Сашка даже подпрыгнул от негодования. 
- Ты чё? Я что   помирать тут должен?
- Не помрешь. – Она глядела на него, не отрываясь и командовала. - Не пойдешь. Там сейчас и автобусы не ходят. Ты как добираться будешь? Пешком собрался?
Сашка вдалбливал сестре очевидные истины.
- Доеду до кольцевой, а там, да - пешком. – Но она была упряма, мотала головой и хмурилась. Сашка заорал.
- Там идти-то, всего одну остановку. Подумаешь! На улице весна.
 
Услышав категоричное.  Нет! Он сердито махнул рукой и удрал.
Пустой разговор. Её не убедить. Переждать в спальном корпусе, проще всего. А то выдумает какую-то ерунду. Холодно ей, видите ли, показалось. Ага, так он и испугался. Спустя два часа, Санька, натягивая чистую одежду, тягуче сглатывал слюну. Он решил не ходить на обед. Его друзья дружно повалили в столовую, а он в это время, рванул на остановку. Благо, она была, как раз за забором школы. Выскочив на улицу, он коротко взглянул на окна школьной столовой. Он бы не прочь покушать, но решил не рисковать. Так легче слинять, и Юлька не сразу заметит, что его нет. Она пока пообедает, потом, в кабинет потащится за своими учебниками. Она их любит за собой таскать. Делать ей нечего, все зубрит, зубрит.

Только часам к трем, может и поймет, что его в школе нет. Воспитателям она, конечно, ничего не скажет, но его отсутствие и так станет замечено всем после ужина. Его порция останется нетронутой, а потом, он не появится на перекличке. И тогда … . Тогда подойдут к ней. Юлька сразу выложит, всё, как есть: он ушел из школы к тете Лене.  Ну и пусть болтает. Пусть говорит.  А чего они ему сделают? Да ничего! Поругают, пожурят. Сашка улыбнулся, вспомнив сколько раз, стоял так перед воспитателями, опустив голову и слушая их терпеливые наставления. Послушает ещё раз, не облезет. Автобуса, как и предсказывала Юлька, не было. Он зябко поежился и подумал о ней. Не часто сестренка запрещала ему, что-то делать, но если это происходило, то у него непременно возникали трудности. Будто чувствовала она или знала, что так будет. Увидев хлипкий, покачивающийся вагон троллейбуса, Сашка решил больше не ждать и сел в него.  Проехав КраЗ, он с огорчением заметил хвост отъезжающего, маршрутного  автобуса, за окном. Эх! Он шел, как раз до «Индустриального». Троллейбус, покачиваясь, как хмельной, еле тянул колеса. Наконец, добрались до конечной.
 
- «Насосная», - объявил водитель, и пассажиры покинули салон.
Сашка вышел последним. Небо было хмурым, ветер злющим. Он проводил взглядом рогатый транспорт, и, с сожалением, поглядел в сторону поселка. Шлепать еще далеко. Он стоял на косогоре. Справа, от остановки расположился завод.  ЗЖБИ - прочитал Сашка. Заводишка был грязным, и снег вокруг него тоже имел какой-то серый налет. Метров через пятнадцать, дорога резко уплывала вниз. Ему в ту сторону. Самым заметным ориентиром на этом отрезке, был переезд и виадук, проложенный для ручья. Сашка посмотрел вдаль. Поселок, закрытый, часто посаженными тополями, показывал только крыши.
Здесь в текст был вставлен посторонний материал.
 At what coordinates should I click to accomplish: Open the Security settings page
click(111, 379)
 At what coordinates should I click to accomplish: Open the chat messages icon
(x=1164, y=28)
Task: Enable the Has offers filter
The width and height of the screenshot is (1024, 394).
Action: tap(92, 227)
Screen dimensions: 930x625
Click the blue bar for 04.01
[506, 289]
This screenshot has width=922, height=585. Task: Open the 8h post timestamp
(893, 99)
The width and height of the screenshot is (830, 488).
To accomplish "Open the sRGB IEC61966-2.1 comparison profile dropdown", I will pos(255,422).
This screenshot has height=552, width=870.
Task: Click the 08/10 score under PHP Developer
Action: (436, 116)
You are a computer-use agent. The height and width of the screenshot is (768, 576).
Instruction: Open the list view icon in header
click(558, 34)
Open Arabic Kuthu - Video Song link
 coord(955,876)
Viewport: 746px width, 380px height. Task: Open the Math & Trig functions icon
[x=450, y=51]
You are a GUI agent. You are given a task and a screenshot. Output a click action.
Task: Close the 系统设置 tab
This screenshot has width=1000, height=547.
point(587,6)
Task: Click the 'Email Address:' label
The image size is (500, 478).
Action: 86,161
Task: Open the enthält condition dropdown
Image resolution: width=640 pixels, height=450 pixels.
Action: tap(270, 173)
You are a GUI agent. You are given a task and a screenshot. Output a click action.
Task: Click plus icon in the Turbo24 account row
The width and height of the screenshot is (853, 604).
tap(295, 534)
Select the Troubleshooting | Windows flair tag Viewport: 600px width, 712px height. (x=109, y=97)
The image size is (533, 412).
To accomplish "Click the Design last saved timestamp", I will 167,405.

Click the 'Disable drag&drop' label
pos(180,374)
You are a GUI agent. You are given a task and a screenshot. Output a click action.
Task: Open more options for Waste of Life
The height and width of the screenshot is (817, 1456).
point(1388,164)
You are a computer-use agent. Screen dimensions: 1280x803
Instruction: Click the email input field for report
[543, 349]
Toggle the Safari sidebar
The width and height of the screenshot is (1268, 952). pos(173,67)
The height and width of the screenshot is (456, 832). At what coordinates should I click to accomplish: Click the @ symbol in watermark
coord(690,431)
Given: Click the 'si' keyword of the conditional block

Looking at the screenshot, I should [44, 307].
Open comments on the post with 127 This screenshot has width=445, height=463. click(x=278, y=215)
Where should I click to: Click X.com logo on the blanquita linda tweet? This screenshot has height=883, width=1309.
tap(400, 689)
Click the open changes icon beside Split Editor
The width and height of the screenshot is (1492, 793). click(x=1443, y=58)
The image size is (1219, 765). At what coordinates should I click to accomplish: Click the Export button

Почерневшая от сажи и копоти корка снега, покрылась дырами.  Летом, если он выходил здесь, то бежал в поселок, срезая путь, через ручей, а потом в гору. Натоптанная, узенькая тропинка, на порядок, укорачивала путь, и он, не смотря на то, что подниматься в гору было тяжело, упрямо лез вверх.

 Но это - летом. Зимой же, покрытый толстым слоем снега, ручеек  исчезал с глаз, а гора заметно подрастала. Кустарники  кутались в зимние шубы и приседали. Он услышал шум со стороны и насторожился. Откуда он? Черная полоска проймы ручья, с этой точки, была хорошо видна. Это после нескольких теплых дней, его границы обрисовались. Разрушив плотный, снежный капкан ручей вырвался на волю. Сильным порывом ветра, Сашу немного качнуло. Черт, холодно. Укутавшись в пальто, он двинулся по дороге, но, пройдя несколько метров, развернулся и ступил на хрустящую корочку нехоженого пространства.  И пусть зимой, по этой тропинке в поселок никто не ходил, Сашка воодушевлял себя надеждой. Понятно, что берег крут и идти непросто, но он-то ловок и быстр. Что ему стоит преодолеть этот склон. Ноги заскользили по черному насту, и Саша замедлил шаг. Надо быть осторожным.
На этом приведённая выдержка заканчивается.